Privacy incidents can originate from phishing schemes or cyberattacks but similar to security incidents, also occur from human error such as mishandled documents, and verbal and even visual disclosure of PI or PHI.

Regardless of the origin, breach notification laws obligate organizations to assess every incident equally through a multi-factor risk assessment. This is how organizations determine whether the incident qualifies as a breach and what, if any, notification obligations are required of them.

While it’s important to treat every privacy incident as a potential breach, only through a proper multi-factor risk assessment will an organization be able to identify their actual notification obligations, and avoid over-notification to affected individuals or penalties and corrective action plans from regulators.

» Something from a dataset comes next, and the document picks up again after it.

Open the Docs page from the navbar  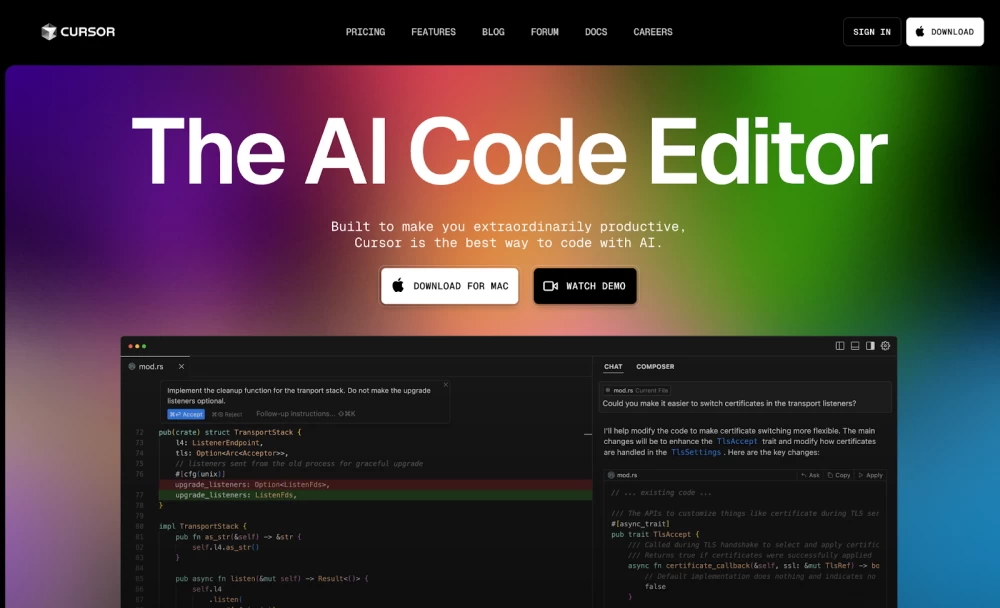tap(596, 31)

Multi-Factor Risk Assessment

In many organizations, incident detection falls under the security teams’ domain, while escalation to identify an incident as a privacy incident requires the expertise of privacy or compliance professionals.

Once escalated to privacy, delays may occur because an incident spans multiple jurisdictions. Since each jurisdiction has its own unique breach notification laws, it may take the privacy team longer to perform a full risk assessment for each one.

For instance, If an incident exposing personal health information (PHI) affected 500 people who lived in 10 different states, the privacy team would have to perform a risk assessment against all 10 state breach notification laws as well as HIPAA/HITECH. Without efficient, consistent, and scalable processes in place, risk-assessing incidents across multiple jurisdictions could easily prolong the overall time from discovery to notification.

As such, inefficiency within multi-factor risk assessment is extremely common. Organizations that fail to properly manage incidents become a cautionary tale among their peers and the reputational damage of a mishandled privacy incident can leave a lasting scar.

Decentralized Incident Intake & Automated Risk Assessment

Security incidents and privacy incidents are never desirable. However, having a consistent, scalable solution for incident intake, risk assessment, and notification decisioning helps establish a repeatable process that streamlines incident response management.

One useful way we’ve found to mitigate risk assessment timelines is to decentralize incident intake. Incident response management tool Radar® Privacy provides incident guest forms that can be customized and distributed organization-wide to help reduce incident detection and escalation timelines. Furthermore, the patented Radar® Breach Guidance Engine maps breach notification laws across every incident to instantly provide guidance for privacy professionals, eliminating the need for hours of jurisdictional research.

With the application of decentralized incident documentation and automation in risk assessment, teams anywhere in the world can record an incident and software can automatically evaluate the full extent of the risk and notification obligations across jurisdictions through a single platform.